What I’ve been listening to: As followers of my bookstagram account will already be aware I spend the bulk of my leisure time steeped in fantasy, gothic and historical fiction, which I know might now be everyones cup of tea. However, I really want to tell you about a brilliant audiobook I’ve had in the kitchen this month, I Know You by Claire McGowan (affiliate). I don’t usually do thrillers, but I picked this up because it sounded intriguing and as a sort of ‘we share a literary agent’ loyalty thing. Rachel is happy with her quiet rural life, her perfect boyfriend and her lovely dog, until she stumbles across a body in the woods. She already knows to run, because she’s found a dead body before. I was seriously HOOKED as Rachel’s life started to unravel, as she debated if she was being framed for murder or not, and if someone had uncovered her true identity, changing her name after she fled what had happened the last time she’d found someone dead (which we get to see through yet more ‘did she, didn’t she’, ‘what the hell is going’ on flashbacks). It’s on Kindle Unlimited if you have a subscription, and well worth the download.

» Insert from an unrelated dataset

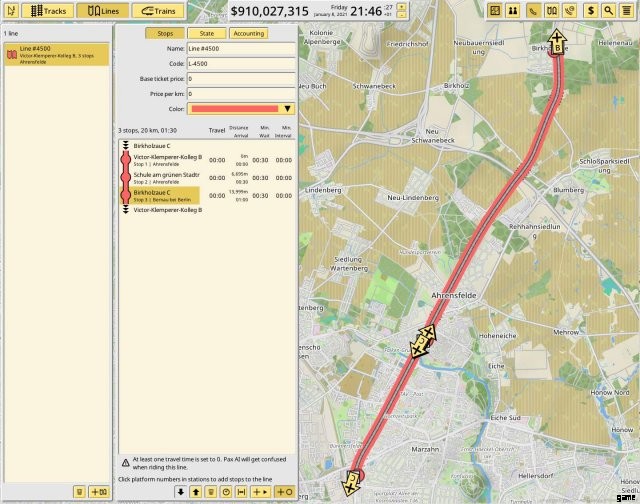This screenshot has width=640, height=504.
Task: Open the line Color dropdown
Action: pyautogui.click(x=288, y=108)
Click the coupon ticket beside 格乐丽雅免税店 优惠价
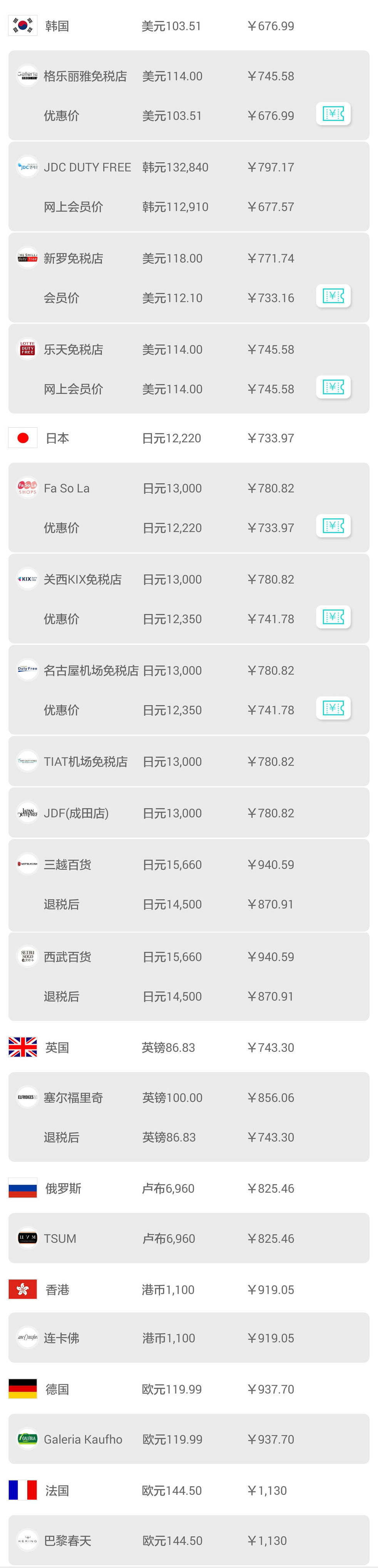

For my American readers, on November 5th every year we gather to celebrate the fact a man called Guy Fawkes and his associates did not blow up the King and Parliament. We gather around bonfires where we burn a ‘guy’, usually a scarecrow type effigy (one of the most famous of such gatherings happens in Lewes, in the next county over, where these days they tend to burn a politician or other public figure of hate in effigy each year - do check out the event website which is full of fascinating British oddities as well as a good overview of Bonfire Night’s history), and we have fireworks displays and sparklers, probably because the plotters had stashed gunpowder to blow everything sky high. Traditional foods include hot dogs (made with proper British bangers) and cups of tomato soup (usually Heinz, rather than homemade, and the only canned soup I actually enjoy).
Thanks so much for the mention, Rachel! We literally take everyone who visits us to eat suckling pig so planning a trip around it sounds perfect to me!
Also butter boards are everywhere now! I’m definitely intrigued!